* **To do**
For each line in the data below, write an exact copy.

* **Records supplied**
☆ ☆ ☆ ☆

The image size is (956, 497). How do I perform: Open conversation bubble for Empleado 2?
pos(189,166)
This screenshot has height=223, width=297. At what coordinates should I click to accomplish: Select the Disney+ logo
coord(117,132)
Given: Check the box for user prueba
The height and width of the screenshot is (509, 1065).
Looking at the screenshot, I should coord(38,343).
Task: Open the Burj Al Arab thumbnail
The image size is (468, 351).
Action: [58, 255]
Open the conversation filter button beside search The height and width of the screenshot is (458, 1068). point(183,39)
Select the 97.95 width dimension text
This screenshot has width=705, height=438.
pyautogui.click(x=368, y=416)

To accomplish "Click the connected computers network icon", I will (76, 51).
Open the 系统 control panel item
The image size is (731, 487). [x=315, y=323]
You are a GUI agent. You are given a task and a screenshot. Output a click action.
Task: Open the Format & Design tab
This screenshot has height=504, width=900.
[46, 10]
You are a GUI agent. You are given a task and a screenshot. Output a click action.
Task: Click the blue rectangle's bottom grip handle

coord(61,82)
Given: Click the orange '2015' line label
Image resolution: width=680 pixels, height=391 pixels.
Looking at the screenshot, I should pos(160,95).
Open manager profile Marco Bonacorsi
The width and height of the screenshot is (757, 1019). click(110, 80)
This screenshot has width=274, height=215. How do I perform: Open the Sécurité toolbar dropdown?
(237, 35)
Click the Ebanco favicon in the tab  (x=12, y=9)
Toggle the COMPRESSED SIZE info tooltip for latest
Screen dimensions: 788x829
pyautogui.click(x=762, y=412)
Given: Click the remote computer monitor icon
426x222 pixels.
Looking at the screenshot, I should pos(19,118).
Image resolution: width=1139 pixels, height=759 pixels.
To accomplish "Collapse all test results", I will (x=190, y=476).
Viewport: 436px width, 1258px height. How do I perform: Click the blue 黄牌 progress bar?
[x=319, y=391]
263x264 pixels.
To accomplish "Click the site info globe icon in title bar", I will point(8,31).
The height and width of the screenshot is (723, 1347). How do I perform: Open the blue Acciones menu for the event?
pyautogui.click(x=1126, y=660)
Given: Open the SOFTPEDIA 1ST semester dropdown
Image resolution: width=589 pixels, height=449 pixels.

☆ ☆ ☆ ☆

* **Exercise solution**
The image size is (956, 497). How do I perform: Open conversation bubble for Empleado 2?
pos(189,166)
This screenshot has height=223, width=297. At what coordinates should I click to accomplish: Select the Disney+ logo
coord(117,132)
Given: Check the box for user prueba
The height and width of the screenshot is (509, 1065).
Looking at the screenshot, I should coord(38,343).
Task: Open the Burj Al Arab thumbnail
The image size is (468, 351).
Action: [58, 255]
Open the conversation filter button beside search The height and width of the screenshot is (458, 1068). point(183,39)
Select the 97.95 width dimension text
This screenshot has width=705, height=438.
pyautogui.click(x=368, y=416)

To accomplish "Click the connected computers network icon", I will (76, 51).
Open the 系统 control panel item
The image size is (731, 487). [x=315, y=323]
You are a GUI agent. You are given a task and a screenshot. Output a click action.
Task: Open the Format & Design tab
This screenshot has height=504, width=900.
[46, 10]
You are a GUI agent. You are given a task and a screenshot. Output a click action.
Task: Click the blue rectangle's bottom grip handle

coord(61,82)
Given: Click the orange '2015' line label
Image resolution: width=680 pixels, height=391 pixels.
Looking at the screenshot, I should pos(160,95).
Open manager profile Marco Bonacorsi
The width and height of the screenshot is (757, 1019). click(110, 80)
This screenshot has width=274, height=215. How do I perform: Open the Sécurité toolbar dropdown?
(237, 35)
Click the Ebanco favicon in the tab  (x=12, y=9)
Toggle the COMPRESSED SIZE info tooltip for latest
Screen dimensions: 788x829
pyautogui.click(x=762, y=412)
Given: Click the remote computer monitor icon
426x222 pixels.
Looking at the screenshot, I should pos(19,118).
Image resolution: width=1139 pixels, height=759 pixels.
To accomplish "Collapse all test results", I will (x=190, y=476).
Viewport: 436px width, 1258px height. How do I perform: Click the blue 黄牌 progress bar?
[x=319, y=391]
263x264 pixels.
To accomplish "Click the site info globe icon in title bar", I will point(8,31).
The height and width of the screenshot is (723, 1347). How do I perform: Open the blue Acciones menu for the event?
pyautogui.click(x=1126, y=660)
Given: Open the SOFTPEDIA 1ST semester dropdown
Image resolution: width=589 pixels, height=449 pixels.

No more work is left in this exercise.